Abstract: Neurophysiological measures of preparation and attention are often atypical in ADHD. Still, replicated findings that these measures predict which patients improve after Neurofeedback (NF), reveal neurophysiological specificity, and reflect ADHD-severity are limited. Methods: We analyzed children’s preparatory (CNV) and attentional (Cue-P3) brain activity and behavioral performance during a cued Continuous Performance Task (CPT) before and after slow cortical potential (SCP)-NF or semi-active control treatment (electromyogram biofeedback). Mixed-effects models were performed with 103 participants at baseline and 77 were assessed for pre-post comparisons focusing on clinical outcome prediction, specific neurophysiological effects of NF, and associations with ADHD-severity.
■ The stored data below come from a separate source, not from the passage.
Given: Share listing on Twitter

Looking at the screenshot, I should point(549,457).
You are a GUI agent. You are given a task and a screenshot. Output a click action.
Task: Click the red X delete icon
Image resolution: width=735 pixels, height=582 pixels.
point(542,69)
Results: Attentional and preparatory brain activity and performance were non-specifically reduced after treatment. Preparatory activity in the SCP-NF group increased with clinical improvement. Several performance and brain activity measures predicted non-specific treatment outcome. Conclusion: Specific neurophysiological effects after SCP-NF were limited to increased neural preparation associated with improvement on ADHD-subscales, but several performance and neurophysiological measures of attention predicted treatment outcome and reflected symptom severity in ADHD. The results may help to optimize treatment.